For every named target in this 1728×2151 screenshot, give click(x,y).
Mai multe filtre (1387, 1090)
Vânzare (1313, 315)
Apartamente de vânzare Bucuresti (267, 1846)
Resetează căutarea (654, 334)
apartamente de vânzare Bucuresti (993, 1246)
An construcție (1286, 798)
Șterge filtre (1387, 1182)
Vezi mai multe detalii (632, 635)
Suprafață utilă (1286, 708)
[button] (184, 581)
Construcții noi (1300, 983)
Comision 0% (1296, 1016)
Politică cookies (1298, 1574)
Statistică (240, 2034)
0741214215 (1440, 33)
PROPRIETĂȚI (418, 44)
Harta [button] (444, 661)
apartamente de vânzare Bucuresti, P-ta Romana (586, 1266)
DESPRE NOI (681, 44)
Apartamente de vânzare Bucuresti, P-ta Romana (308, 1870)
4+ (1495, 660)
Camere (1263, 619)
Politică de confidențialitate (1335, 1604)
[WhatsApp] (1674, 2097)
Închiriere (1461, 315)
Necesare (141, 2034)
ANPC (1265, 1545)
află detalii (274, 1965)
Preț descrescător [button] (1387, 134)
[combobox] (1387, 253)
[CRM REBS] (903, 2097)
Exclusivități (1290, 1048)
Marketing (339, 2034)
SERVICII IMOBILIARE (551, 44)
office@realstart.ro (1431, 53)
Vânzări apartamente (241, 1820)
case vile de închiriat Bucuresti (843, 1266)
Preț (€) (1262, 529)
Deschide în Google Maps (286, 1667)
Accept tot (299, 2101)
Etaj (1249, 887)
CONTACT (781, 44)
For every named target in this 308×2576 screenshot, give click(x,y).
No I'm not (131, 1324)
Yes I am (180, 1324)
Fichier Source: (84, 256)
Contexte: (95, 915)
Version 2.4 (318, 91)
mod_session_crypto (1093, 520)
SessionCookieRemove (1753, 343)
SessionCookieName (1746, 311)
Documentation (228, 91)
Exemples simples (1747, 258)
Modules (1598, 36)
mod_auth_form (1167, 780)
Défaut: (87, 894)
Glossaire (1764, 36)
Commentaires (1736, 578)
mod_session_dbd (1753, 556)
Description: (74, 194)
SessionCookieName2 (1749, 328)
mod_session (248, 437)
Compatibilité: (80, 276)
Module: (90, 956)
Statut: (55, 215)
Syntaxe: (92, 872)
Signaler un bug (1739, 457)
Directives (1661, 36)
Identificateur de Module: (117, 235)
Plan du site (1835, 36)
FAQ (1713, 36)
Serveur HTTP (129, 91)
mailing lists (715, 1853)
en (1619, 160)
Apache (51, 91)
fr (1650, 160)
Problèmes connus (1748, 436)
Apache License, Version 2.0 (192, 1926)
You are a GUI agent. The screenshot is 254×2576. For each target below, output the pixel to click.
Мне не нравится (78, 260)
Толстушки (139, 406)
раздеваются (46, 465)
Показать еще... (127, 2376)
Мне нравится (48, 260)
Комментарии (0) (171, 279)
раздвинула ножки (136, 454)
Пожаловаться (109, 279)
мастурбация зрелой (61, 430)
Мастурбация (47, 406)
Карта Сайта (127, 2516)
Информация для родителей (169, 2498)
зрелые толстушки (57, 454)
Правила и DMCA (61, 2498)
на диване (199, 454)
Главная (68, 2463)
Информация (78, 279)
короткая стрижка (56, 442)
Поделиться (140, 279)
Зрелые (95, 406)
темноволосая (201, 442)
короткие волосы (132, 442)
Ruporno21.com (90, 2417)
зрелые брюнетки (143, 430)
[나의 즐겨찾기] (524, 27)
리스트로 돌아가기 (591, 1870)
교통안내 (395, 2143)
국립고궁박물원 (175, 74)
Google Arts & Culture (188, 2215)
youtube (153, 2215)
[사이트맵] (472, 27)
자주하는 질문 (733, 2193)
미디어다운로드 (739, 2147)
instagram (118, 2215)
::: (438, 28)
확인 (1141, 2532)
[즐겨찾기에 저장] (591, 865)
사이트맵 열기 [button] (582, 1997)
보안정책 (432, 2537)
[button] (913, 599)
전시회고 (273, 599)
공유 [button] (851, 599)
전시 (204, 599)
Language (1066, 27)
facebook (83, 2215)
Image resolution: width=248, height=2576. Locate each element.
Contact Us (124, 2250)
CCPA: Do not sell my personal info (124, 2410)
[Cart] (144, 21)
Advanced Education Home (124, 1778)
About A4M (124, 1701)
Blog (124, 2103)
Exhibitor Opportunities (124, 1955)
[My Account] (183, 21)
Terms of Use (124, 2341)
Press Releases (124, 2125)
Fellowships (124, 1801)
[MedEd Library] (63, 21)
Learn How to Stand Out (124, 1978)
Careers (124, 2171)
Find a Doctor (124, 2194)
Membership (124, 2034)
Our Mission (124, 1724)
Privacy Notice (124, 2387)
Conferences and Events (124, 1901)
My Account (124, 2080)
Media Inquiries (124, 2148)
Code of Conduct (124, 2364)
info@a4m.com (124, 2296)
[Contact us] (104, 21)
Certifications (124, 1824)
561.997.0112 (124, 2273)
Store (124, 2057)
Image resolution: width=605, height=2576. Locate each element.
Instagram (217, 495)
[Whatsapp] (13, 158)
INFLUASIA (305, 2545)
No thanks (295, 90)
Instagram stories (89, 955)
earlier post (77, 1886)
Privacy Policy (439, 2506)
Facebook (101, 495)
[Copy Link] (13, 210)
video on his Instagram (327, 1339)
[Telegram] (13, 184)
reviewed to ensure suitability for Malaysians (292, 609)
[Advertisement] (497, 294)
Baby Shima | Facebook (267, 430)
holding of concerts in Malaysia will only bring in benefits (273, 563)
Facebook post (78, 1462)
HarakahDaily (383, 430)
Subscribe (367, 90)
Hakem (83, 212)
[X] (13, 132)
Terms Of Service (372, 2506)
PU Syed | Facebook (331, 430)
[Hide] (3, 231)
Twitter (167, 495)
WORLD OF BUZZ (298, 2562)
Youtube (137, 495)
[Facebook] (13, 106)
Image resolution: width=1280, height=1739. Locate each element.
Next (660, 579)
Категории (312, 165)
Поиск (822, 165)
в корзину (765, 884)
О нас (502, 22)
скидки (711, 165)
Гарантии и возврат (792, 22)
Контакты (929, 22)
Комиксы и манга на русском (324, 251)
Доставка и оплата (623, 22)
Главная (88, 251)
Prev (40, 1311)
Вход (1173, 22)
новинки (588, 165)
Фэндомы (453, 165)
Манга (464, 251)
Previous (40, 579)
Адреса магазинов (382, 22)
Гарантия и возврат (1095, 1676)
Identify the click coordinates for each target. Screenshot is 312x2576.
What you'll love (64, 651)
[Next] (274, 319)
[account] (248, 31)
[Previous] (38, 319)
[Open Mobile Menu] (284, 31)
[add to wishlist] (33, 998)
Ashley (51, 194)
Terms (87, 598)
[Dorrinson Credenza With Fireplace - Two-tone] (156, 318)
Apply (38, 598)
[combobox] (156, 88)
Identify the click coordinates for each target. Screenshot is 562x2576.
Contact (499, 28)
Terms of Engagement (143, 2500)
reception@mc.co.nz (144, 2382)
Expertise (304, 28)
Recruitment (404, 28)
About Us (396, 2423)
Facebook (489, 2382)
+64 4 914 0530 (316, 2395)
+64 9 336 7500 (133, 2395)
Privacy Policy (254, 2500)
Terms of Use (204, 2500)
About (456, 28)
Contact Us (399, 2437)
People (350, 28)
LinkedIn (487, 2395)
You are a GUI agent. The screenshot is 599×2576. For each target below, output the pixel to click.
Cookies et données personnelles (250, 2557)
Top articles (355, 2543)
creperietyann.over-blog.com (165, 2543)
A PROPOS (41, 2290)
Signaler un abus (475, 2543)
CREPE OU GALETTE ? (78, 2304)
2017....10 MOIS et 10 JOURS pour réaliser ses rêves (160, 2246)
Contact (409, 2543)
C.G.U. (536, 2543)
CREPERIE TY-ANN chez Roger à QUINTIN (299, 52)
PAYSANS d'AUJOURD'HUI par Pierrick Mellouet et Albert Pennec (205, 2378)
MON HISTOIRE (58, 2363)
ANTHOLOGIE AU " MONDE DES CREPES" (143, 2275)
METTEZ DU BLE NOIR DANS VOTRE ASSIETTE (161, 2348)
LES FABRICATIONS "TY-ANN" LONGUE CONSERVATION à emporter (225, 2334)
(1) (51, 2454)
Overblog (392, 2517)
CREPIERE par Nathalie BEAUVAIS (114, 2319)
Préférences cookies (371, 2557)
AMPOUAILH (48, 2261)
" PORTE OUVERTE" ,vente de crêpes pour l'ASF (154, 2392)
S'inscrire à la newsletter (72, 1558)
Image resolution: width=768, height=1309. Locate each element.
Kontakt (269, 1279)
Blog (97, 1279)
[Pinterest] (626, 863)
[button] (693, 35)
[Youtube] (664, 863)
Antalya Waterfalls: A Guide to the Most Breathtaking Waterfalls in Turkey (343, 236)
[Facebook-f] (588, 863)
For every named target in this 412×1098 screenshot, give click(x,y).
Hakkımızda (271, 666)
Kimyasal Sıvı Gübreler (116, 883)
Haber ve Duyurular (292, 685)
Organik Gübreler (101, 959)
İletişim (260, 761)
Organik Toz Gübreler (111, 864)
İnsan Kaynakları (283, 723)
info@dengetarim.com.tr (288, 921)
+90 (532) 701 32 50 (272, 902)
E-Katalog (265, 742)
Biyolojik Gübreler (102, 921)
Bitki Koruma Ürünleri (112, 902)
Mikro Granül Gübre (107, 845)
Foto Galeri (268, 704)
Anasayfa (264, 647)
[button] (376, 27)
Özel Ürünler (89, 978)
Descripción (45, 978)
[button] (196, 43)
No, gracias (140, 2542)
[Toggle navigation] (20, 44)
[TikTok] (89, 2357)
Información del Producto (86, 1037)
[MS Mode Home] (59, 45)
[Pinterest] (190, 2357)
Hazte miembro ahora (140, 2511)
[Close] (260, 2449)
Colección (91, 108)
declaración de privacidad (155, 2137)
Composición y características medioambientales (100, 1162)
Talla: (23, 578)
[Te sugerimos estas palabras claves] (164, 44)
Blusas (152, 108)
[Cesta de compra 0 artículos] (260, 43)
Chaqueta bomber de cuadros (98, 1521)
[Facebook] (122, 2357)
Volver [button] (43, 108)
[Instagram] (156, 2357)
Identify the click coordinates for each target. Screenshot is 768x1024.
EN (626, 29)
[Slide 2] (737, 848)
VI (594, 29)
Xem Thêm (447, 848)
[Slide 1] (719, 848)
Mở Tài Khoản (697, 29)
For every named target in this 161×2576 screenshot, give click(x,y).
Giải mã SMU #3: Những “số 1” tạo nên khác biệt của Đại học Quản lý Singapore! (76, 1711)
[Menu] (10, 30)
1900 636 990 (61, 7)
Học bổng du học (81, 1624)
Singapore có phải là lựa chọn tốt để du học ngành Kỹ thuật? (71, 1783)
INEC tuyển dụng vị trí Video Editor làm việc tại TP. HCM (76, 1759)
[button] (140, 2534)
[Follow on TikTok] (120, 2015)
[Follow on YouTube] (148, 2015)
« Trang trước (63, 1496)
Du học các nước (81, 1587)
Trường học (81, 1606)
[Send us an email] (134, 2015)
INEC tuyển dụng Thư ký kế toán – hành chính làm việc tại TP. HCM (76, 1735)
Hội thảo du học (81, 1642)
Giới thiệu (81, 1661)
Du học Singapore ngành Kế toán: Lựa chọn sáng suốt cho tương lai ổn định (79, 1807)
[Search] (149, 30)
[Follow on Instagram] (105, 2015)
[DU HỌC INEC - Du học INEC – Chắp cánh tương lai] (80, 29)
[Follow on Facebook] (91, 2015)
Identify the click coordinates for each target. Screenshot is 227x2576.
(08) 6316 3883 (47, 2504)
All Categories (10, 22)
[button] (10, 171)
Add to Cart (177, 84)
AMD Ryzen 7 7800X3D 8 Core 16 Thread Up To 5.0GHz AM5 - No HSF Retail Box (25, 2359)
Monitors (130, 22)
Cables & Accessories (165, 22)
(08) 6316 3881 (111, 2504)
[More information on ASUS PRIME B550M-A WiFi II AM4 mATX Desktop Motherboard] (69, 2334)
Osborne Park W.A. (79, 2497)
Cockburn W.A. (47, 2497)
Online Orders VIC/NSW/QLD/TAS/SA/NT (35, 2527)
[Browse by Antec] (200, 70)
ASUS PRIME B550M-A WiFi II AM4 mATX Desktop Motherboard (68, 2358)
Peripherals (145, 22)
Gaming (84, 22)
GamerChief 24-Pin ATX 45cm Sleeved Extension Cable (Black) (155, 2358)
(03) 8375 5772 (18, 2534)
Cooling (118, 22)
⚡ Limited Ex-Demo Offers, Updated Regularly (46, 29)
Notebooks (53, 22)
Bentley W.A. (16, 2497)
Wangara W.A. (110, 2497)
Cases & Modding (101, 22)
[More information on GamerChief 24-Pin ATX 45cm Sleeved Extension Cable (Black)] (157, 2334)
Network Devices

TASK REQUIREMENTS | Using the data above, repeat exactly the lines that begin at the line with "FAQ (1713, 36)" and end at the line with "전시회고 (273, 599)", both ends included.

OUTPUT |
FAQ (1713, 36)
Serveur HTTP (129, 91)
mailing lists (715, 1853)
en (1619, 160)
Apache (51, 91)
fr (1650, 160)
Problèmes connus (1748, 436)
Apache License, Version 2.0 (192, 1926)
You are a GUI agent. The screenshot is 254×2576. For each target below, output the pixel to click.
Мне не нравится (78, 260)
Толстушки (139, 406)
раздеваются (46, 465)
Показать еще... (127, 2376)
Мне нравится (48, 260)
Комментарии (0) (171, 279)
раздвинула ножки (136, 454)
Пожаловаться (109, 279)
мастурбация зрелой (61, 430)
Мастурбация (47, 406)
Карта Сайта (127, 2516)
Информация для родителей (169, 2498)
зрелые толстушки (57, 454)
Правила и DMCA (61, 2498)
на диване (199, 454)
Главная (68, 2463)
Информация (78, 279)
короткая стрижка (56, 442)
Поделиться (140, 279)
Зрелые (95, 406)
темноволосая (201, 442)
короткие волосы (132, 442)
Ruporno21.com (90, 2417)
зрелые брюнетки (143, 430)
[나의 즐겨찾기] (524, 27)
리스트로 돌아가기 (591, 1870)
교통안내 (395, 2143)
국립고궁박물원 (175, 74)
Google Arts & Culture (188, 2215)
youtube (153, 2215)
[사이트맵] (472, 27)
자주하는 질문 (733, 2193)
미디어다운로드 (739, 2147)
instagram (118, 2215)
::: (438, 28)
확인 (1141, 2532)
[즐겨찾기에 저장] (591, 865)
사이트맵 열기 [button] (582, 1997)
보안정책 (432, 2537)
[button] (913, 599)
전시회고 (273, 599)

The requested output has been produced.